[Start of Attachment]

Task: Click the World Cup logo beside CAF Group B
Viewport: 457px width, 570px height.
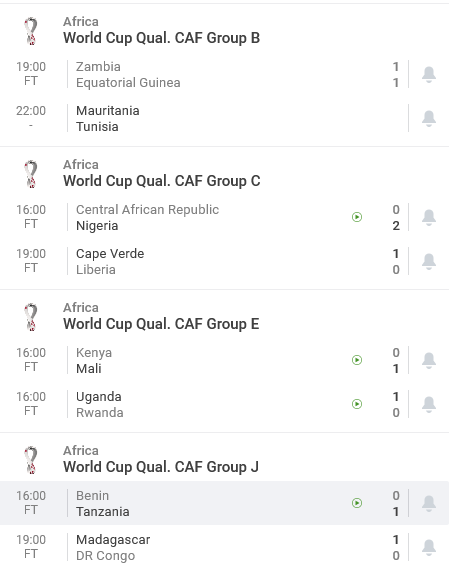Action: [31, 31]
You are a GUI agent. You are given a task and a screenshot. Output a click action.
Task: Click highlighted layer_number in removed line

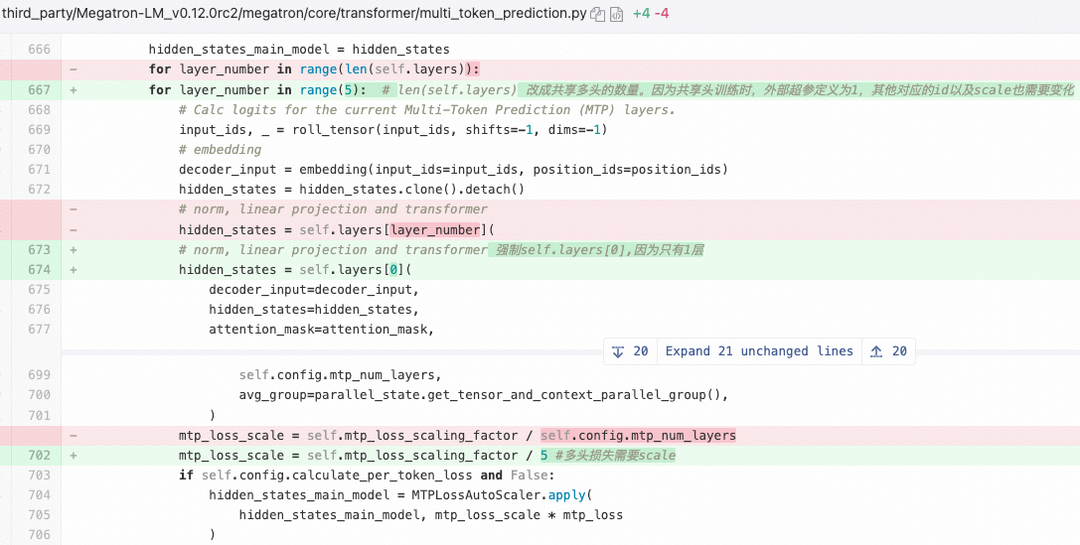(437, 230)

[End of Attachment]
[Start of Attachment]

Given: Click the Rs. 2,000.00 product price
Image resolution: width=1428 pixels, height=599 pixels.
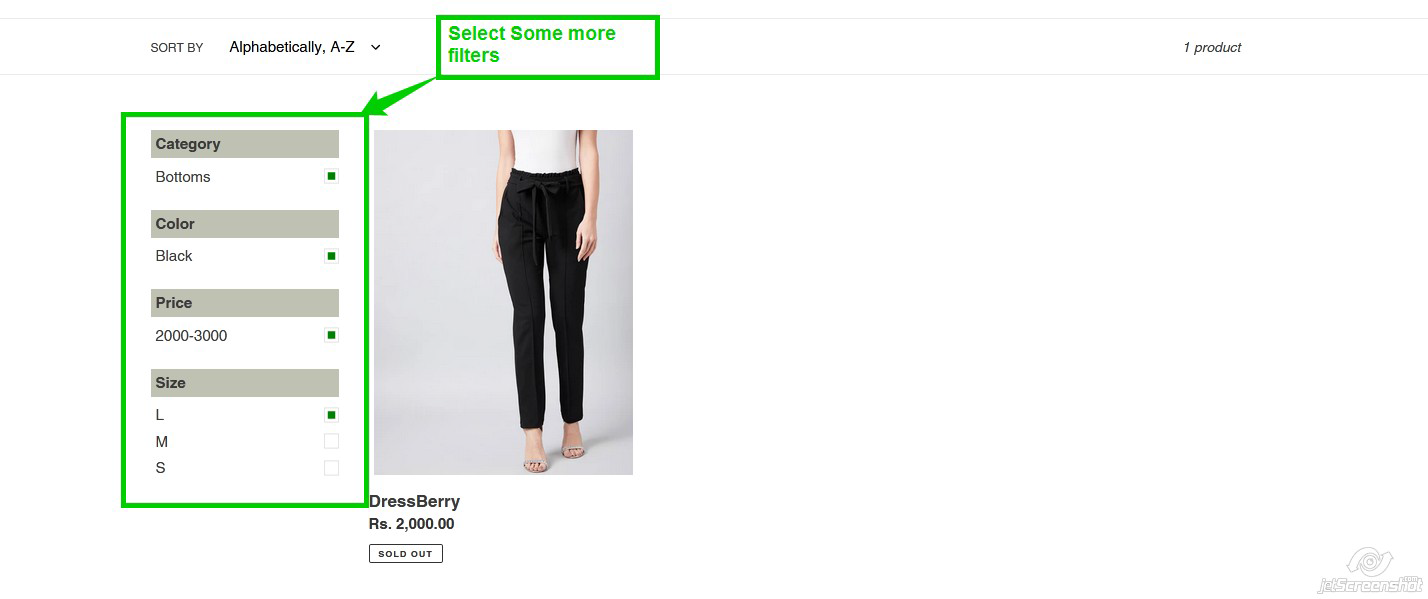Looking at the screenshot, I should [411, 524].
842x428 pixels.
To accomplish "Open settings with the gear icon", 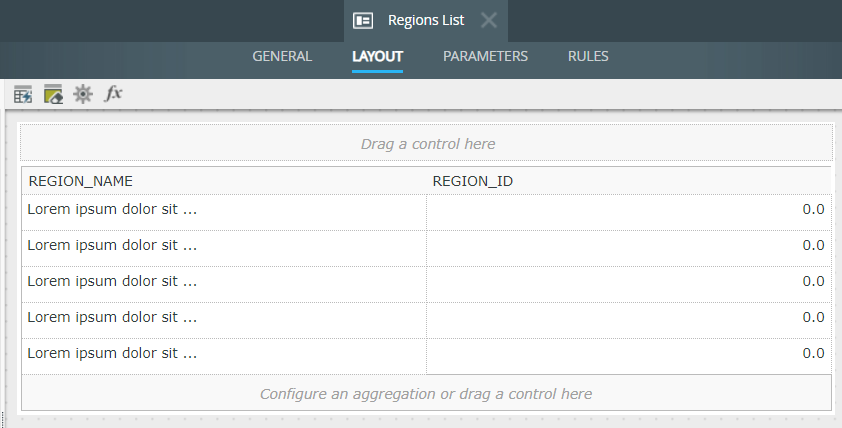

[End of Attachment]
[Start of Attachment]

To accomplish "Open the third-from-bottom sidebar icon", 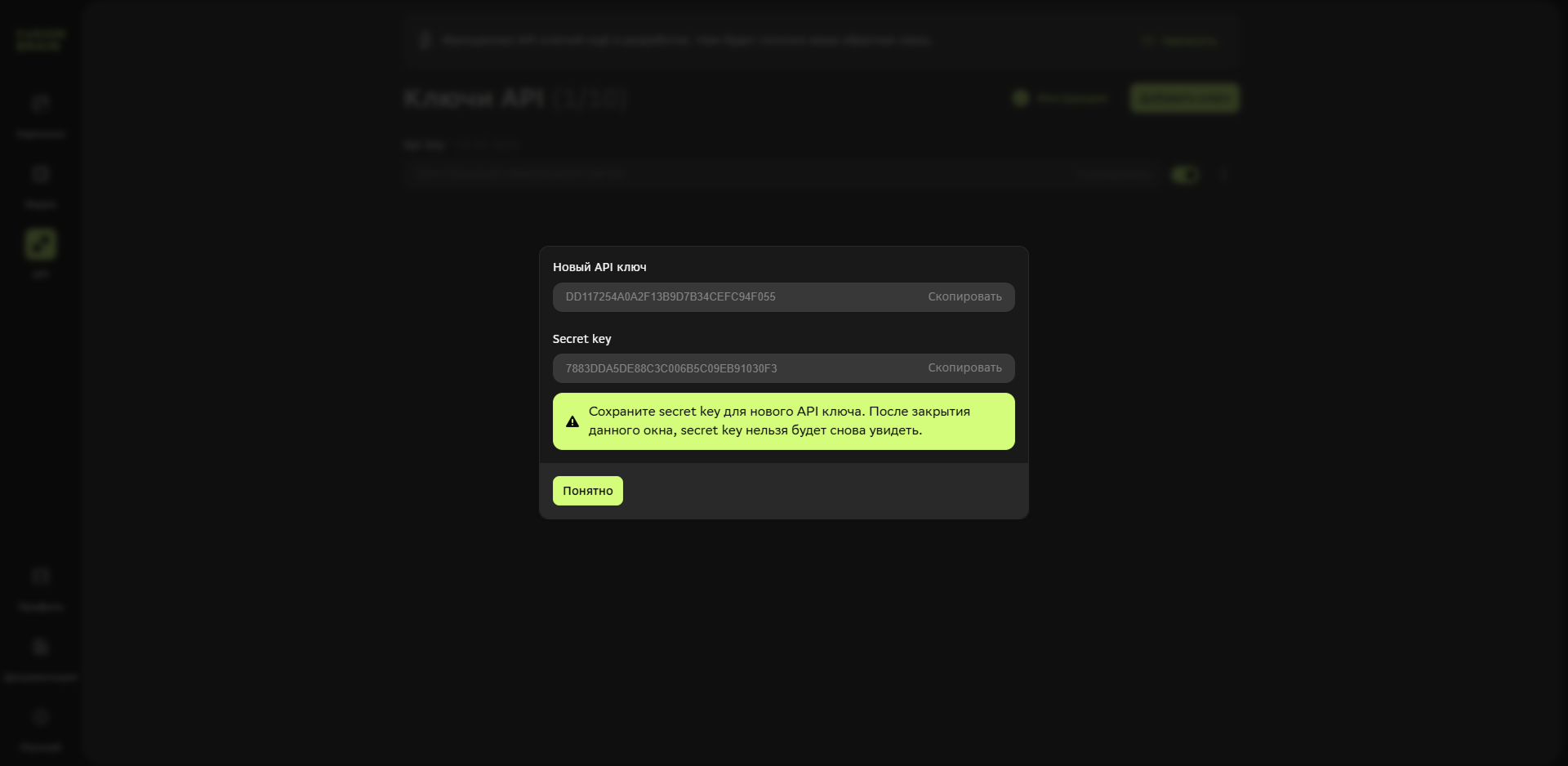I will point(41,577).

[End of Attachment]

Your answer should be the exact lines above from the one containing "Given: Click the Rs. 2,000.00 product price" through the one containing "settings with the", with both end lines kept and the pictures removed, please.

RESULT –
Given: Click the Rs. 2,000.00 product price
Image resolution: width=1428 pixels, height=599 pixels.
Looking at the screenshot, I should [411, 524].
842x428 pixels.
To accomplish "Open settings with the gear icon", 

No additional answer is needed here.